As the popularity of text messages and other degraded forms of communication rise, “grammar nazis” have really gotten the short end of the stick, especially on the internet.
Heaven forbid you gently correct someone with an abomination of a status message on Facebook. All of a sudden, you’re the bad guy, and no one ever steps in to defend the poor person who spoke up against the mass defiling of the English language. Well, if there’s any day you should be able to “march forth” with your grammar preservation efforts, it’s- well, March 4th.

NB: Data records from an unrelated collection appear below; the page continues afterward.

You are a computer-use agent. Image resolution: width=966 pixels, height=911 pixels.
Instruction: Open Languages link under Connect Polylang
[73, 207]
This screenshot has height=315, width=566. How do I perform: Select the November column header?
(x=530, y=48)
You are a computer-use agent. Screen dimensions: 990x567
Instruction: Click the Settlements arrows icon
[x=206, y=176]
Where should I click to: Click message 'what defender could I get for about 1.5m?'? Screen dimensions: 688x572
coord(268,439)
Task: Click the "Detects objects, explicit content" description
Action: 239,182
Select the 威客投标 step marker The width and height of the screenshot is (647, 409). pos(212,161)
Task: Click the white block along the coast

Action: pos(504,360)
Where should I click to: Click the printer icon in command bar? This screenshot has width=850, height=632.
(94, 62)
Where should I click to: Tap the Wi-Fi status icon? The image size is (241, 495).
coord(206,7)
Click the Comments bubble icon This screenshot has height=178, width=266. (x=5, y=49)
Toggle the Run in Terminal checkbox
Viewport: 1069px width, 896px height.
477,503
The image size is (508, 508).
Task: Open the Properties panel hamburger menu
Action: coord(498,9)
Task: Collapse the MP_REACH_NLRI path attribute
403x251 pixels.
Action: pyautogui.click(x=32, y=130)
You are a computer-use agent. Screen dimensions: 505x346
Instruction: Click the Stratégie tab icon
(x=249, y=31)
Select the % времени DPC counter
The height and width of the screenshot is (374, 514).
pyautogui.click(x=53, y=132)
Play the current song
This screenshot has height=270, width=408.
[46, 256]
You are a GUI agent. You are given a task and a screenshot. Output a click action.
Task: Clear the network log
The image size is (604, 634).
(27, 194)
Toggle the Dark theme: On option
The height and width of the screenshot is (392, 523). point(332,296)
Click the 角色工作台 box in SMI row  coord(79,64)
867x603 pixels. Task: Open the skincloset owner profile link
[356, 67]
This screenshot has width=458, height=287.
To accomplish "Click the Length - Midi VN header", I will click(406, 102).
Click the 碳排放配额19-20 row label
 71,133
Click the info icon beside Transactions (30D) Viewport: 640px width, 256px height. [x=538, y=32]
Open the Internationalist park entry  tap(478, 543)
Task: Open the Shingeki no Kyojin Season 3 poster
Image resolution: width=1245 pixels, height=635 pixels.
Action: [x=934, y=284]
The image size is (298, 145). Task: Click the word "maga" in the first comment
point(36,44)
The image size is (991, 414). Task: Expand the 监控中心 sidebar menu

Maybe you’re one of the morons, and that’s okay, too. While we are judging (because we can, on Grammar Day!) take a few minutes out of your busy, language-raping schedule to brush up on your skillz. A quick visit to NationalGrammarDay.com offers some gentle reminders that you can talk pretty someday, too. For instance, a lesson on ending sentences with prepositions argues that avoidance of the practice results in clumsy syntax, and should therefore not necessarily be judged:
You can’t say, “What did you step?” You need to say, “What did you step on?” to make a grammatical sentence.
I can hear some of you gnashing your teeth right now, while you think, “What about saying, ‘On what did you step?’” But really, have you ever heard anyone talk that way? I’ve read long, contorted arguments from noted grammarians about why it’s OK to end sentences with prepositions when the preposition isn’t extraneous (1), but the driving point still seems to be, “Nobody in their right mind talks this way.” Yes, you could say, “On what did you step?” but not even grammarians think you should.
If you want to use a Sharpie to rogue-correct some abused apostrophes, though, I won’t tell.